Every line below that has the string "will" adds one to the count. Give that count by itself.

─── Available data ───

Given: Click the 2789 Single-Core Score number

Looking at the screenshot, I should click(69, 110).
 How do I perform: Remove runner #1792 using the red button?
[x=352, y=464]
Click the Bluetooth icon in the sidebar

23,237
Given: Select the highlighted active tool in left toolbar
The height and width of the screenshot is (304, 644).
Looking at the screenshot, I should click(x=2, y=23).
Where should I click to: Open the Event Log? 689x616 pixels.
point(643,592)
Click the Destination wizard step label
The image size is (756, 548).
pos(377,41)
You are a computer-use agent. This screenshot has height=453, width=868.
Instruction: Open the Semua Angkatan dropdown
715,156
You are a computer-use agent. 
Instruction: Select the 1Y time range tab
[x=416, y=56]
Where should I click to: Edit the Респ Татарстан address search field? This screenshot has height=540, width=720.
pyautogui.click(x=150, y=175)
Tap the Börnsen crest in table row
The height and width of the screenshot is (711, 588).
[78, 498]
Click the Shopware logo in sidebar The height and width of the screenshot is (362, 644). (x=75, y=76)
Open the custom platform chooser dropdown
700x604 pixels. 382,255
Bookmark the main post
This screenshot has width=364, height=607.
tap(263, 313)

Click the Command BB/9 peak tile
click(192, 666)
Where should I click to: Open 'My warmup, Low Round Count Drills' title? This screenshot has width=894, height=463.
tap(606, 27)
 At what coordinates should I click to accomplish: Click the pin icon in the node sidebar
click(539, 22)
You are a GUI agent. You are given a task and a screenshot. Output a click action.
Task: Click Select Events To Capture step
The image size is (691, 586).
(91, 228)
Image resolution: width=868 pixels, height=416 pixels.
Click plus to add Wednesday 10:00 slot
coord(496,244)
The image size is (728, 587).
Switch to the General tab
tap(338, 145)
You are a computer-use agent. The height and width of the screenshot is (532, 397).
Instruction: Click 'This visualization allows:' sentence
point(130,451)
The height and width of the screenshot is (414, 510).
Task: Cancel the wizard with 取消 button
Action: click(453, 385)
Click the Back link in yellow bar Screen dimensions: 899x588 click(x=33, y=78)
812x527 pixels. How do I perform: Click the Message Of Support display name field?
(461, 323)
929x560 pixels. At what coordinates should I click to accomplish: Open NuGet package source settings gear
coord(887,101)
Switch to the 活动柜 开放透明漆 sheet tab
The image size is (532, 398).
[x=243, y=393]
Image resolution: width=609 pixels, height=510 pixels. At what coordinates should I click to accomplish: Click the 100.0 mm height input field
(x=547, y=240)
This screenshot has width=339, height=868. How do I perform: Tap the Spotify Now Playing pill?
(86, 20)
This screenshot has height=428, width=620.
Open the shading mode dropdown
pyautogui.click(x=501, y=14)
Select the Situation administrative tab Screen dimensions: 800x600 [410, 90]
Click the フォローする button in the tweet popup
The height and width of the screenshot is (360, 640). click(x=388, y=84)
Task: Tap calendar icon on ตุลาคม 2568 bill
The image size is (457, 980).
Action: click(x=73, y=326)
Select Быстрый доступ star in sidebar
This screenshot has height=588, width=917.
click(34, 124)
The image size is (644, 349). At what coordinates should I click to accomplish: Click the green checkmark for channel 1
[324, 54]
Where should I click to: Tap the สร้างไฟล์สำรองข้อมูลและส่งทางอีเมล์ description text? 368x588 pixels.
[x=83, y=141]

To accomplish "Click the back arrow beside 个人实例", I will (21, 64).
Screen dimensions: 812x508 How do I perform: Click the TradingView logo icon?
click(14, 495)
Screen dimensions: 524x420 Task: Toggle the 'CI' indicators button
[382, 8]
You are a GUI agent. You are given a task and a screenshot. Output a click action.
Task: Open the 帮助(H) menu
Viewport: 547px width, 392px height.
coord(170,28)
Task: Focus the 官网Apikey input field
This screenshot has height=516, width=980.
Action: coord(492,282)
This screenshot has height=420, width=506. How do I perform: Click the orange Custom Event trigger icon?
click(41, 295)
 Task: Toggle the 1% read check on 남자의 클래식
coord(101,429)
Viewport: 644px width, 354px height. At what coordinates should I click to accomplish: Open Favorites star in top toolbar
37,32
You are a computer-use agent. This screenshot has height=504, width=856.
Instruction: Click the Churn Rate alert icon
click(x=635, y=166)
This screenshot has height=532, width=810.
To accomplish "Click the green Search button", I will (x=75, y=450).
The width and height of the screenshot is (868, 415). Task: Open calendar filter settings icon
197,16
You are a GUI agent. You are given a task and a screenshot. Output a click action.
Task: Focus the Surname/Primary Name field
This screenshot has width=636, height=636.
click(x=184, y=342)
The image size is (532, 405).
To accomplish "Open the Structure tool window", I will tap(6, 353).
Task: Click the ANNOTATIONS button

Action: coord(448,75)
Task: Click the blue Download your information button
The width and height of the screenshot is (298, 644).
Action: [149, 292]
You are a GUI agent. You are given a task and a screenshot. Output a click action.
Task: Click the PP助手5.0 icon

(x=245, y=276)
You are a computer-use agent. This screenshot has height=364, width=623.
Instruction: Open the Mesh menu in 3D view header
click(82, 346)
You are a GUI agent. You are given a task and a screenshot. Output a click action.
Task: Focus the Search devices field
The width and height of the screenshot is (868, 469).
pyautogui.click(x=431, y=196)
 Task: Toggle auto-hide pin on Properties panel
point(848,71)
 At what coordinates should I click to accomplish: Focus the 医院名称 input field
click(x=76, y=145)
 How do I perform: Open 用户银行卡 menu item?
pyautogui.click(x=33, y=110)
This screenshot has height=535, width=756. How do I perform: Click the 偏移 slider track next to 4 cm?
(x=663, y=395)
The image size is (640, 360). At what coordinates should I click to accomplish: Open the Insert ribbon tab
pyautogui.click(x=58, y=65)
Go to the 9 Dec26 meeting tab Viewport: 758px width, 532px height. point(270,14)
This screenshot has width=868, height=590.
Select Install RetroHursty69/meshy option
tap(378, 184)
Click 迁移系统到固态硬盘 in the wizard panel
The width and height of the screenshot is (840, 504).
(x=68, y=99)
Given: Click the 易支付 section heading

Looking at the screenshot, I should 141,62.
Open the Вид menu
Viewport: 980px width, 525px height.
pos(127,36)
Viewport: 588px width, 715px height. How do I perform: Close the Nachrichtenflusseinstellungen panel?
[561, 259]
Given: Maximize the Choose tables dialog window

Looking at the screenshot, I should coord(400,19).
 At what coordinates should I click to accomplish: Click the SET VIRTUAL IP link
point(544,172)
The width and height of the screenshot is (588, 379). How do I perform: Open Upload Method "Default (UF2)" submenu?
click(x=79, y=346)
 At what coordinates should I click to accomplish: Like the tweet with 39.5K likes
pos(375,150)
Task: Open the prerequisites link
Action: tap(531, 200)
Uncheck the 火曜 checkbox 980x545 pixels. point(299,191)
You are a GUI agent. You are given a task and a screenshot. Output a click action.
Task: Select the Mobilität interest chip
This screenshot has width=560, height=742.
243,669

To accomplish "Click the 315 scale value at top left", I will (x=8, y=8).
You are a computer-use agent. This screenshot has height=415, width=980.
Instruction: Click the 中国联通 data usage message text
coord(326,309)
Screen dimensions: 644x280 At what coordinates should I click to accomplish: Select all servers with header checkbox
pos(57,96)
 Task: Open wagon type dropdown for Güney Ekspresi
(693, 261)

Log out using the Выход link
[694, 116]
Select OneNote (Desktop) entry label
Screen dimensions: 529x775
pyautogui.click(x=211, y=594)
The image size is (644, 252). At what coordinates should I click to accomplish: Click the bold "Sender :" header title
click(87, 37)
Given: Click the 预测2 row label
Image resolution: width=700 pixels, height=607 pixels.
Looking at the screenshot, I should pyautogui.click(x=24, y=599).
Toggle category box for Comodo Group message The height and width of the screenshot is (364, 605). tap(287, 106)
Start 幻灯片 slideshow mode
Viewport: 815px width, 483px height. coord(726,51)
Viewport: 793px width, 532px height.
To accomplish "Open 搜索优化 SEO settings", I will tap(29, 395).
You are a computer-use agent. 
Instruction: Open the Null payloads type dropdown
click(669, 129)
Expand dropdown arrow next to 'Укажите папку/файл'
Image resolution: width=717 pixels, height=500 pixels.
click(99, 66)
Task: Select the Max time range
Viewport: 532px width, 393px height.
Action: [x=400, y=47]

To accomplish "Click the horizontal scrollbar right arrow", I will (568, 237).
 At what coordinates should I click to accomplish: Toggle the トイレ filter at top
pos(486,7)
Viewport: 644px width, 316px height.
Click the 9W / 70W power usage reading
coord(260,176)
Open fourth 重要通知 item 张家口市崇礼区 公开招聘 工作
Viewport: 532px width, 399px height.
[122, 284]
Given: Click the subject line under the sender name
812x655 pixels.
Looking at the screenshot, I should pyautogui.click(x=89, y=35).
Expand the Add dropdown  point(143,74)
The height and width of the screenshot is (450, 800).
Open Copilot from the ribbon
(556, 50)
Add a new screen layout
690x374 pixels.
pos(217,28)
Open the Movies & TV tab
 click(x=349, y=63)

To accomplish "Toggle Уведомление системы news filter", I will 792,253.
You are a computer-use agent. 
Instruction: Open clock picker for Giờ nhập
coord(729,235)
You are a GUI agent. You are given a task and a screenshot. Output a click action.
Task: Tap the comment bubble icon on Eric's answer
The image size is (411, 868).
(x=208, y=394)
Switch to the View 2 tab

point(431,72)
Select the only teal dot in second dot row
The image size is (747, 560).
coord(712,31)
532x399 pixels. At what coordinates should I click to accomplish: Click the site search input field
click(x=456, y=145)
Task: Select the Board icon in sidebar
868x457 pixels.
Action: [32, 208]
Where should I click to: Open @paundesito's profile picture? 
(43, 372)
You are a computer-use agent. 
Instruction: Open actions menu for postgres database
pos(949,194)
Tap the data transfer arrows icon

───

_Task answer:_ 7